I was trying to calculate the total population for each race group using one-year ACS data from 2001 to 2019. I used the weight perwt in calculating the population, but could not get a close number as what reported in Census website (for example, for year 2019, it is reported here: https://data.census.gov/cedsci/table?q=B02018&tid=ACSDT1Y2019.B02018). Then, I tried to figure out why this happened by calculating the total population for the whole country to see if the number can be matched. Even for this, my estimates seem to be quite different from the real number. I got the total population 230,076,328 using one-year ACS 2019 and the STATA code: bysort year: egen pop=total(perwt), which is far away from the Census number 328.3 million. The difference is obviously beyond the normal error. I re-downloaded the ACS 2019 data. Without making any changes to the data, I found the total number of observations is 2,257,409. Given that one observation represents about 100 people, I guess I should have had more than (or around) 3 million observations in ACS 2019. I do not know in which part I got it wrong. Thank you for your help.

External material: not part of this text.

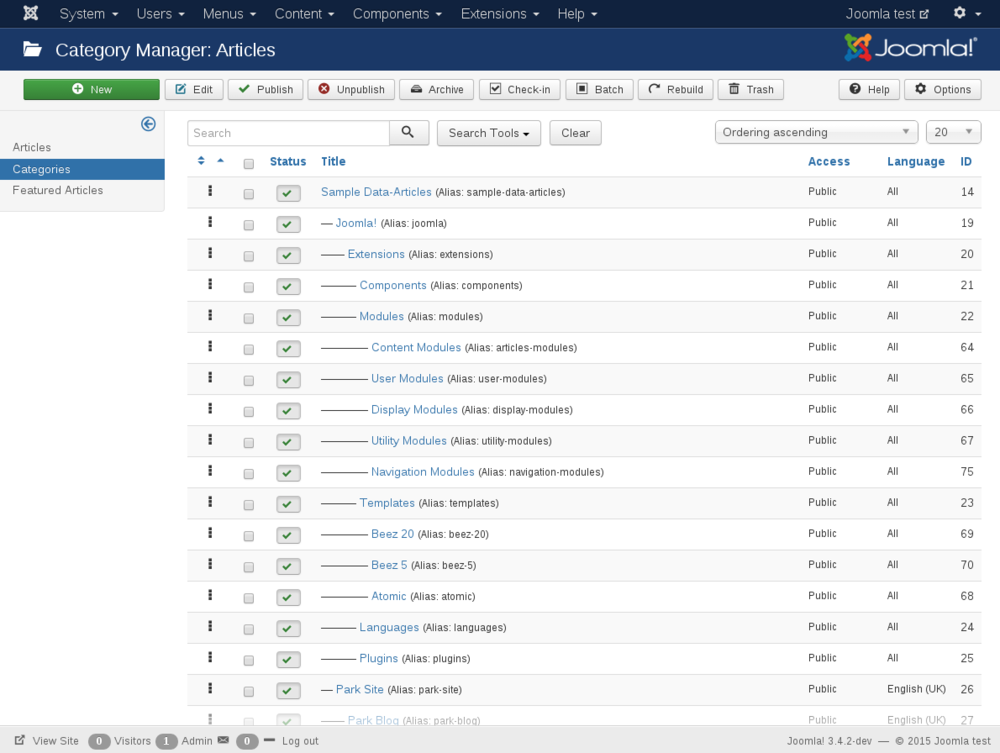Click the Joomla logo icon in top menu bar
This screenshot has height=753, width=1000.
tap(31, 14)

I ran the same exact command on the 2019 ACS and got a value of 328,200,000. Please make sure that when you create your extract that you select “Rectangular (person)” as your data structure and that the “Select Cases” and “Customize Sample Sizes” fields are left unused. Please let me know if after confirming these extract specifications you still encounter problems. I didn’t find an IPUMS account associated with your forum email address, but if you could send an email from the address associated with the account to email@example.com I can take a look at the extract from our end.
Thank you so much for the detailed explanation. Indeed, I re-used a previous extract as the basis for defining the new extract, and did not notice that the previous extract has a age restriction (selected age groups between 16 and 70). I just removed the age restriction and found that number could be matched to the Census reports. Thank you so much for your help. Really appreciate it.
Hi Ivan, I am getting somewhat of a similar issue, but for the 5-Year PUMS sample. I do not have any cases selected and my sample sizes are the default selections. When I sum the HHWT weights they are an overestimate of the number of households in the US. For the downloaded PUMS 2015-2019 my HHWT sum is 145,519,985 while Census QuickFacts says 120,756,048 (https://www.census.gov/quickfacts/fact/table/US/HSD410219). Is this due to the PUMS sample covering a 5-year period? Does the multi-year estimation mean that the “population” is meant to be a larger value than what you’d find in a single year?
I am not able to replicate your estimate of 145,519,985. I used the online tabulator to quickly estimate the number of households in the US using the 2019 5-year ACS and, when restricting to only the first person in each household (PERNUM == 1) and those not in group quarters (GQ values of 1, 2, or 5), I get 120,756,015. This is pretty close to the Quick Facts estimate; you may not be able to exactly replicate official statistics using the public use microdata sample (PUMS) data.
Hi IPUMS team,
I am having difficulty in replicating the population estimates for MSAs using ACS one-year estimates. The code I am using is below and I double checked the selection (rectangular and no further constrains) is correct.
pop<-acs %>% group_by(year,pwmet13) %>% summarise(pop=sum(perwt))
I compare the estimates with census estimates but there is considerate difference.
The long format is the population estimates per MSA from census data. The other is what I calculated via the code below. I wonder if I did anything wrong and why there would be this difference. Many thanks!